At that point Nate found a unique way of getting across the idea that the audience is being drawn inside Mother’s body. “For the percussive elements on that, I stuck a microphone all the way inside my mouth and inside my singer’s mouth,” he said. “I captured these really gross liquid flesh sounds to make the skeleton on which the piece could be built.” For Nate, the key was to save his craziest moments to make them count.
“There were a lot of opportunities on this film to go really wild, and it’s tempting to do that a lot,” Nate said. “We always tell ourselves, let’s not go crazy — but we went crazy on a couple of the scenes and I think it helped gel the score into this weird entity that the viewer needs to feel like they’re along with Mother on this transformational journey.”

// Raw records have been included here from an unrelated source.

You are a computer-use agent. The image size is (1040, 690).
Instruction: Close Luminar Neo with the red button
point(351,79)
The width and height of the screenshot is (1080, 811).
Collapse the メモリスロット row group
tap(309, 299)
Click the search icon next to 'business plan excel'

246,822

“The music has to bob and weave along with all of the genres,” Marielle added. “They’re all bumping up against each other from a very melancholy kind of sadness to something really funny to something terrifying. The book was so fluid in its shifting of genres and I wanted the movie to feel that way too — that you’re taken on this emotional ride that Mother’s going on and experiencing things as she experiences them. Sometimes they’re really manic and sometime’s they’re silent, and the music had to be able to shift and change accordingly. If we had just thrown a horror track on some of these scenes, it would have been like going in with a machete when what we needed was an X-acto blade.”
According to Nate, what makes working with Marielle satisfying isn’t just her determination to avoid the cliche, but her willingness to look for the best idea up until the last possible minute. “We stay fluid,” he said, noting that one of the most beautiful cues in the movie, for a scene where the film’s mother and son are watching garbage trucks, came in very late. “That started out as a much darker, heavier cue. At the 11th hour we decided to try some other stuff and came up with this lilting piano piece that ends up setting the tone for the relationship for the rest of the movie — we didn’t quite get that it had to be there to lay the foundation for the viewer to experience the relationship the way that Mother does.”

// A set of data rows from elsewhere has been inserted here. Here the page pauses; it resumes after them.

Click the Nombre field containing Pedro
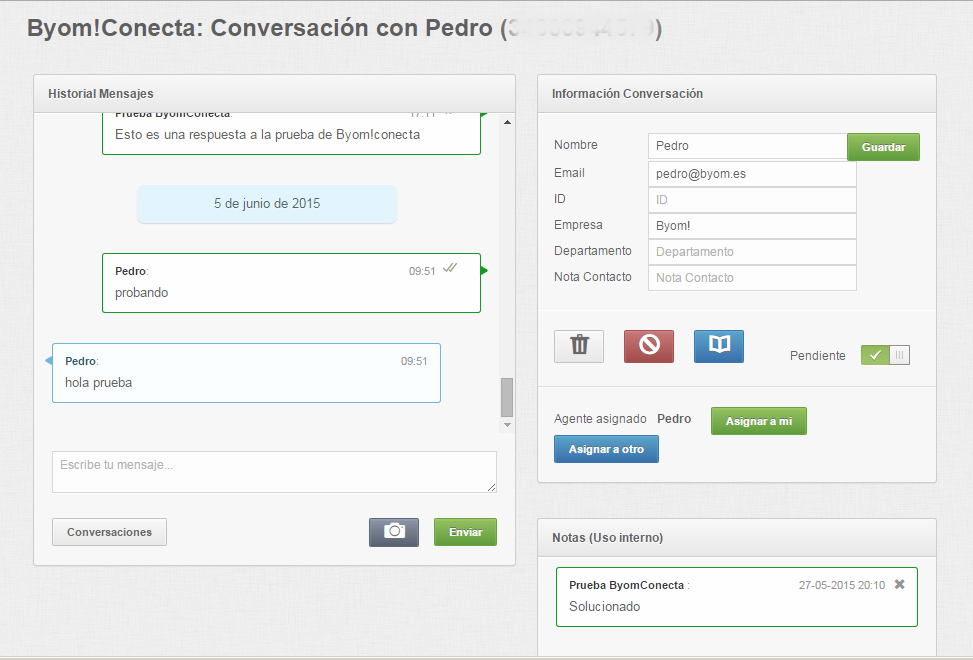973x660 pixels. (747, 146)
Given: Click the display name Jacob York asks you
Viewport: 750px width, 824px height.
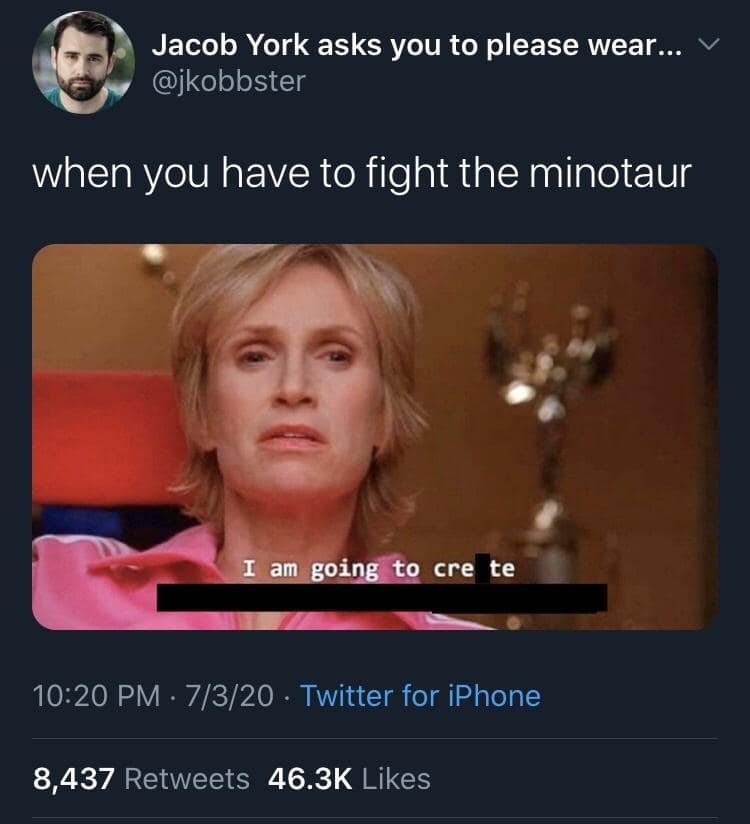Looking at the screenshot, I should click(x=417, y=45).
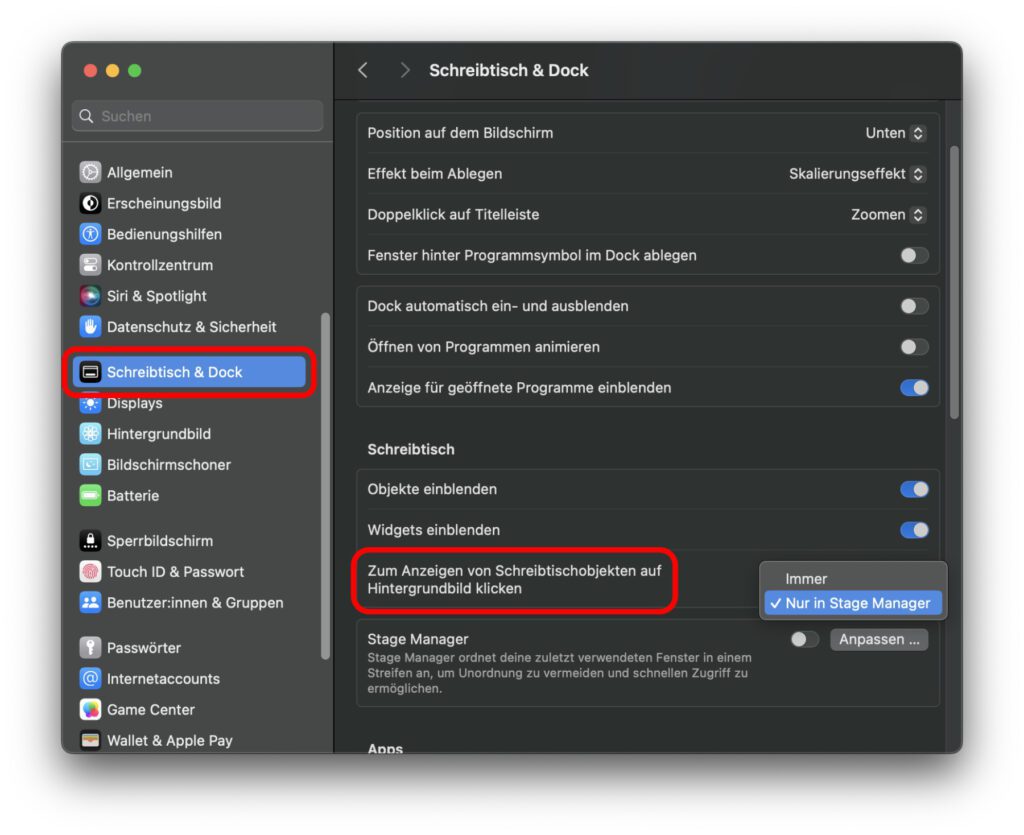The height and width of the screenshot is (835, 1024).
Task: Select Nur in Stage Manager option
Action: tap(853, 603)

Marielle agrees that staying open to possibility as long and as late as possible is essential. “I have a theory that the last 5 percent of a movie comes when everyone gives up and says it’s good enough,” she said. “That’s when you can’t give up. You can’t just say, ‘I planned it this way and I finish what I plan.’ That’s why I’d keep working with Nate even if he wasn’t my brother — because he’s curious enough to keep growing and changing and pushing himself. You have to be willing to keep working on the thing until it’s as good as it can be.”
Searchlight Pictures will release “Nightbitch” in theaters December 6.